During the course of their work in the USA, The Wand Company team had two contrasting experiences with non-contact scanning technology. On one occasion, they used a structured light scanner to take measurements, while for the phaser they arranged to meet the prop’s owner at a studio that had a Hexagon Metrology ROMER Absolute Arm with integrated laser scanner.
For Blakesley, a major difference immediately springs to mind: “Where the structured light scanner required us to powder the prop to get any kind of quality data, the ROMER Absolute Arm enabled us to capture all the detail without treating the surfaces at all. It was also much faster than the structured light scanner, and I’d say it provided better data too.”
“Using the ROMER Absolute Arm was much more of a hassle-free process,” Barnardo agrees. “And really, when you are handling near-priceless props, dusting them is not something you want to do.”

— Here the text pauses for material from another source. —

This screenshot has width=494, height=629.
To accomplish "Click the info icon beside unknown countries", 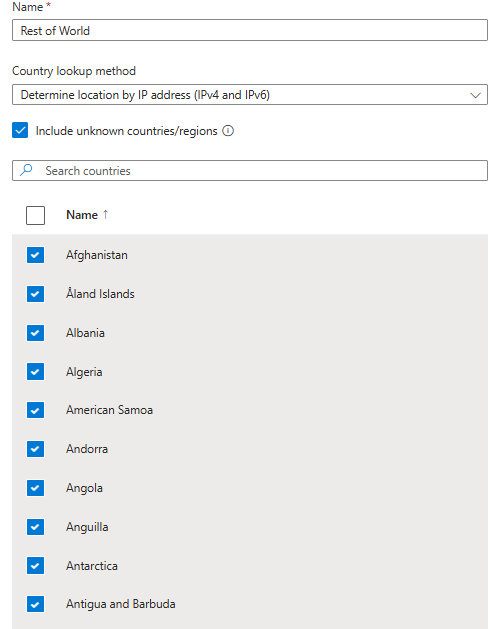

While the ROMER Absolute Arm with integrated scanner’s high point acquisition rate made scanning the prop a quick and easy process, so too was the export of this point-cloud data to the CAD modelling software – thanks to its straightforward multiplatform compatibility. As well as the benefit of accurate dimensional information, this process also allowed The Wand Company to make corrections for any imperfections or damage on the prop during the design stage, before passing the product design to a manufacturer in China for production. The result is an idealised version of the original, which lives up to fans’ expectations, and Blakesley believes that he has found the right technology to support the company’s future endeavours.
“We were really impressed with the quality of the scan data and the speed of the scanning process, both of which were superior to the structured light scanner. Given the choice, we’d certainly be looking to use the Hexagon Metrology laser scanner again.”